Langkah kakiku menjauh dari meja kasir. Menuju ke rak buku paling belakang sekaligus paling terpencil. Dulu, sebelum pindah ke sini, toko buku ini adalah yang paling lengkap di daerah lain. Segala macam alat tulis serta berbagai jenis kertas kerajinan tersedia.

Di deretan rak paling bawah, bertumpuk selusin cat air yang dimaksudkan. Rupanya di samping barang tersebut, masih tersisa 1 buah kanvas ukuran sedang. Berselimut debu dan sarang laba-laba. Aku tersenyum tipis sambil meraih kedua barang pesanan si pelanggan pertama, di hari pertamaku menjadi penjaga toko.

Rupanya lelaki itu masih menunggu sambil berdiri. Sesekali, ia berjalan menuju rak dan membuka secara acak buku yang terpajang di sana.

“Ah, kanvasnya ada juga?” tutur bibir si lelaki itu yang nampak terkejut lantaran melihatku menenteng kanvas bertaburan butiran debu.

“Tapi kondisi barang dalam keadaan tidak baru. Akan kujual setengah dari harga yang tertera. Itupun kalau Tuan bersedia.” jawabku sesopan dan seramah mungkin. Meskipun wajah ini kurasa gak mencerminkan keramahtamahan yang berasal dari hati.

“Aku ambil keduanya.” lanjutnya tegas.

Mataku berbinar mendengar kalimat yang terlontar. Entah kekuatan dari mana, secepat kilat, kumasukkan kedua barang pesanan si lelaki tersebut ke dalam plastik sedang berwarna putih gading.

“Ini barang milik Tuan.” ujarku melakukan proses serah terima barang kepemilikan.

Si lelaki berwajah maskulin tersebut tidak menjawab. Ia hanya menyerahkan selembar uang seratus ribu rupiah dengan tangan kanan. Lalu dengan secepat kilat, mengambil barang belanjaan. Dan mulai beranjak menuju pintu keluar.

“Uang kembaliannya, Tuan!” teriakku spontan setelah melihatnya melangkah menjauhi meja.

“Ambil saja. Aku sedang terburu-buru.”

Pandangan mataku membuntuti si pria yang baru saja menjauh dari tokoku. Ia berjalan cepat menuju ke arah gerbang pangkal Gedung Nebula.

“Pantas saja. Rupanya ia salah satu penghuni kamar mewah di sana.”

Aku kembali ke habitat awal. Meja kasir sekaligus tempat kerja. Memasukkan lembar rupiah pertama ke dalam laci di bagian kanan.

“Semoga berjalan lancar untuk hari ini.”

harapku sambil memilih buku apa yang akan dibaca hari ini.

***

Jam dinding menunjukkan pukul 2 siang. Cuaca panas menyengat dari luar sampai masuk menembus ke dalam toko. Aku kegerahan dengan keringat mengucur di dahi juga kening yang kering karena pelembab yang sudah terkikis.

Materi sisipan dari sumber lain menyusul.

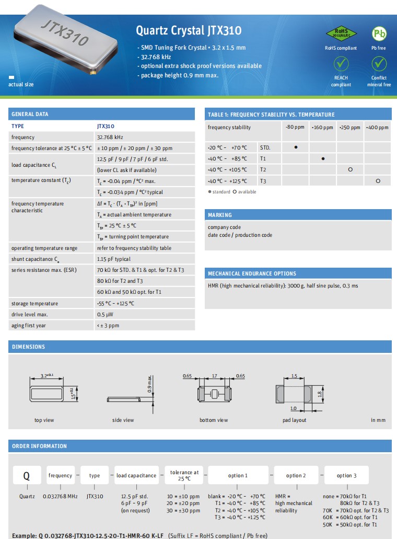Viewport: 397px width, 539px height.
Task: Click the 'option 1' order code box
Action: (x=238, y=476)
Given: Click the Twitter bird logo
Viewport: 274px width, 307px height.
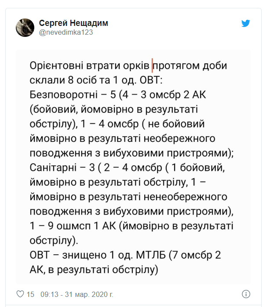Looking at the screenshot, I should pyautogui.click(x=245, y=23).
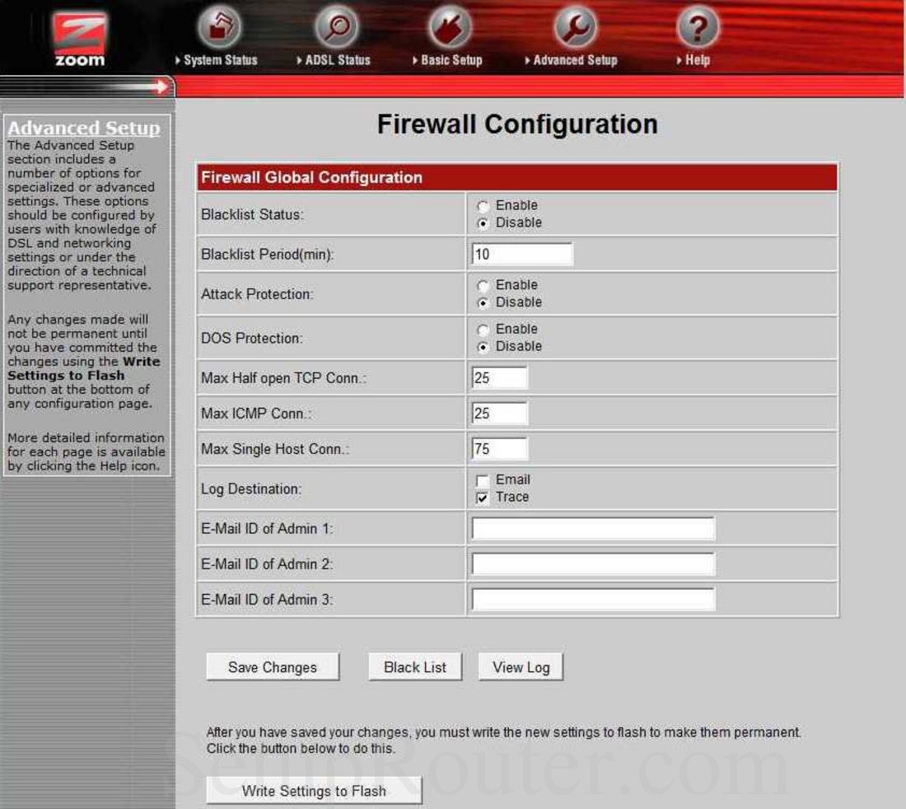Click the E-Mail ID of Admin 1 field
Viewport: 906px width, 809px height.
pos(591,528)
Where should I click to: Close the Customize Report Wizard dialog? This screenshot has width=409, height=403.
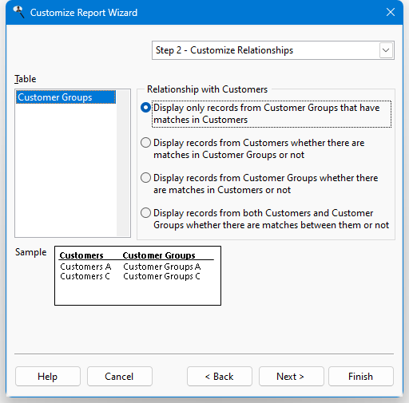[x=391, y=12]
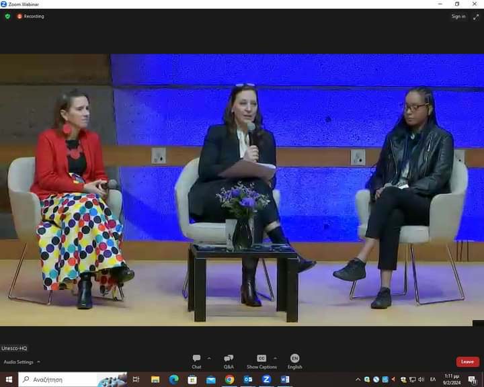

Akhirnya kuputuskan untuk berjalan menuju ke halaman depan. Mencoba memperbarui penglihatan dengan menyaksikan sesuatu yang baru di luar ruangan.

Kendaraan bermotor sesekali berlalu-lalang. Beberapa orang nampak berjalan santai sambil menatap gawai. Ada juga seekor kucing jantan berwarna oren, sedang tertidur pulas di bawah pohon rindang yang tumbuh secara alami di seberang tempatku berdiri.

“Aaah. Mbak yang tinggal di gedung Supernova, ya?”

Aku terperanjat kaget mendengar suara tanpa rupa itu. Kuputar leher ke kiri dan ke kanan. Mencoba mendeteksi sumber bunyi berasal, meski kutahu, pasti si cewek kekanakan itu yang menyapa.

“Sebelah sini, Mbak.” lanjutnya lagi dari arah belakang.

Ia menaiki sepeda dengan membawa sekuntum bunga mawar di bagian depan. Mengenakan topi bundar yang menutupi wajah polosnya. Pakaiannya sejenis gamis panjang mekar di bagian bawah.

“Mbak penjaga toko buku ini?” Cewek kekanakan itu bertanya lagi sambil turun dari sepeda.

“Iya. Mau mampir dulu?” tawarku sekadar basa-basi saja.

“Gak usah! Aku juga kerja sebagai penjaga toko. Lokasinya persis di sebelah gedung Nebula. Kalau Mbak ada waktu senggang. Boleh kok lihat-lihat sebentar.” ujarnya dengan senyuman cerah. Mengalahkan teriknya matahari yang menyengat siang ini.

“Oh! Jenis toko apa kalau boleh tahu?”

“Toko bunga dan tanaman hias. Kami juga menawarkan jasa untuk menyusun atau mengirim buket bunga sesuai pesanan.”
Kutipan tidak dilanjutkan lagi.